The other objection I raised (int he comments) was that composite Fermionic systems still act like identical particles. If Cox is right, these atoms are not identical anymore, because the electrons are in slightly different energy levels. A Fermi gas in its ground state should have all the atoms drop to the lowest energy level, but that's not what happens - you get one atom per state, just as you expect from identical spin-1/2 particles. Cox says they aren't identical, and nature disagrees. Nature has the final say.

Posted

This thread, Tom Swanson's blog and the replies/counters have, I believe, been rather edifying for science.

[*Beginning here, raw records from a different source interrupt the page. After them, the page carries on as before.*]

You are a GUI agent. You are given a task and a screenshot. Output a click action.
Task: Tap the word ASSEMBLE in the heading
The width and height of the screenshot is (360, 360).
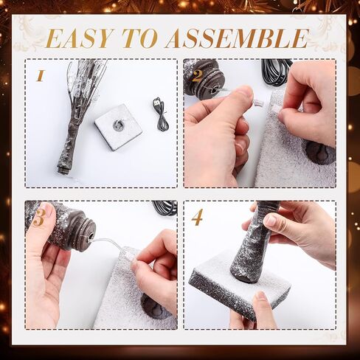pos(237,38)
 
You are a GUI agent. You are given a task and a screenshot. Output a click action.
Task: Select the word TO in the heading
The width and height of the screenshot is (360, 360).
pos(139,38)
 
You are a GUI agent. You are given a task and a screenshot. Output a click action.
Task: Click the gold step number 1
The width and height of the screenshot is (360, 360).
pos(40,75)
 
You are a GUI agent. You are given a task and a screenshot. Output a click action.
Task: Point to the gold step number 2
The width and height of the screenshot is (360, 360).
pos(196,76)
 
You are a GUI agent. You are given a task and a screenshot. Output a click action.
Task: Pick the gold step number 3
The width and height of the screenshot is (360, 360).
pos(39,217)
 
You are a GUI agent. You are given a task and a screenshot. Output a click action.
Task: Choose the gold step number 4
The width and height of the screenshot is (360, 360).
pos(198,217)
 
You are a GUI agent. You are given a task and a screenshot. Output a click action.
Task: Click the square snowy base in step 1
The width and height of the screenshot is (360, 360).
pos(118,127)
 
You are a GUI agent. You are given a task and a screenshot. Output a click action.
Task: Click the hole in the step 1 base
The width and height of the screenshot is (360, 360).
pos(118,125)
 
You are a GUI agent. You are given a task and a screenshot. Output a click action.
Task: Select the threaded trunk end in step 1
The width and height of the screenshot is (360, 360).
pos(61,170)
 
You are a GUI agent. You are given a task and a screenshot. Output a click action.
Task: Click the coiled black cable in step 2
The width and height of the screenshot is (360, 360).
pos(275,72)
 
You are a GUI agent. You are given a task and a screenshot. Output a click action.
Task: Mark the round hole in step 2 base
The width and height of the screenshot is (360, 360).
pos(319,153)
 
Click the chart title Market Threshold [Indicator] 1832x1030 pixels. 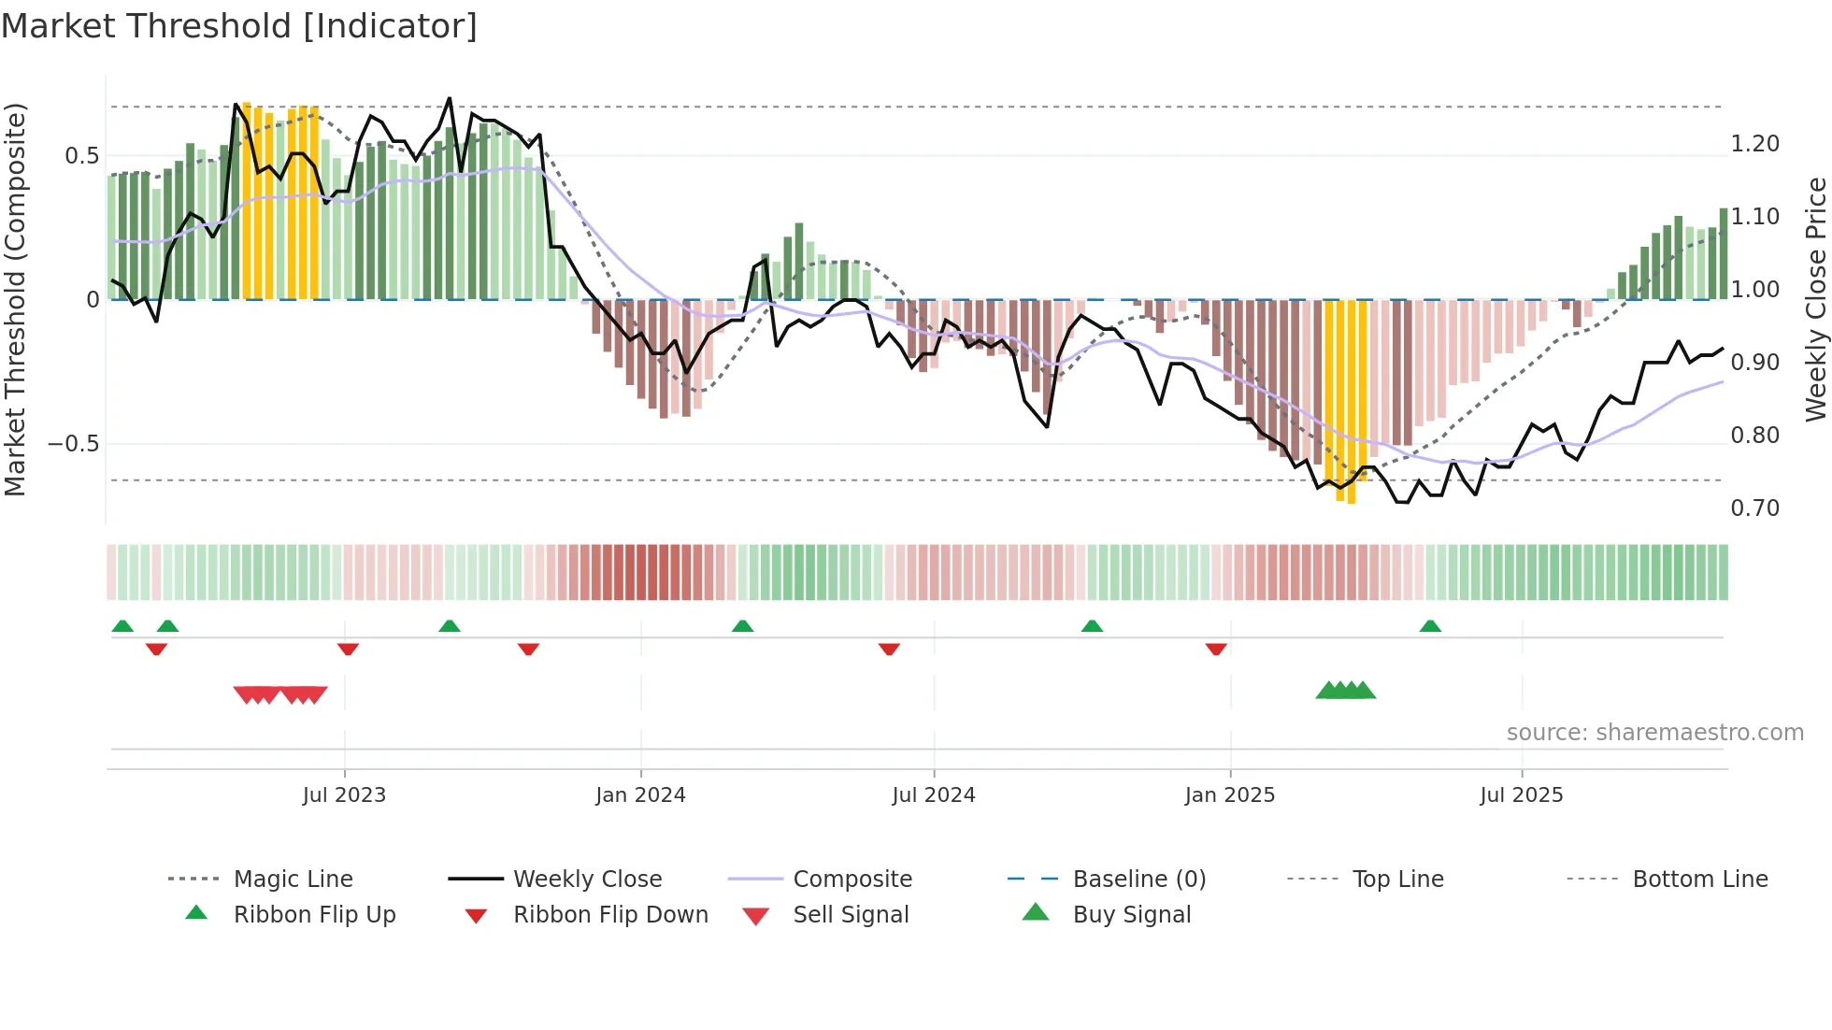click(x=239, y=26)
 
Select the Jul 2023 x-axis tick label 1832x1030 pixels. click(x=344, y=795)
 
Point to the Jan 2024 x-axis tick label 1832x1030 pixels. click(x=640, y=795)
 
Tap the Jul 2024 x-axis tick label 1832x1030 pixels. click(x=933, y=795)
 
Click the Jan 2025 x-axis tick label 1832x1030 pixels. click(x=1229, y=795)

It clearly demonstrates the fallacy of those who regularly claim that there is a monolithic dogmatism about science. Tom may have been rather salty in his initial post/title (blame the navy experience) - but the public event of real heavyweights duking it out beautifully demonstrates that no one is above reproach. I wish I knew enough to come down firmly on one side or another - although the Sean Carroll article seems to confirm that Tom was right to raise a flag of caution.

Posted

It also reminds us that nobody is perfect, and I hope it cautions us that one error should not undermine the credibility of anyone — this doesn't change all of the correct things that he's said — especially if (as I hope Cox eventually does) one acknowledges their mistakes. And I can be convinced that I'm wrong, I will acknowledge it. But so far, there have been no examples presented that seem relevant, and my counterexamples haven't really been challenged.

 

If I had know the level of scrutiny this would get I would have put more thought into the title, but then, a tamer title might not have brought the same level of scrutiny. Quite a conundrum.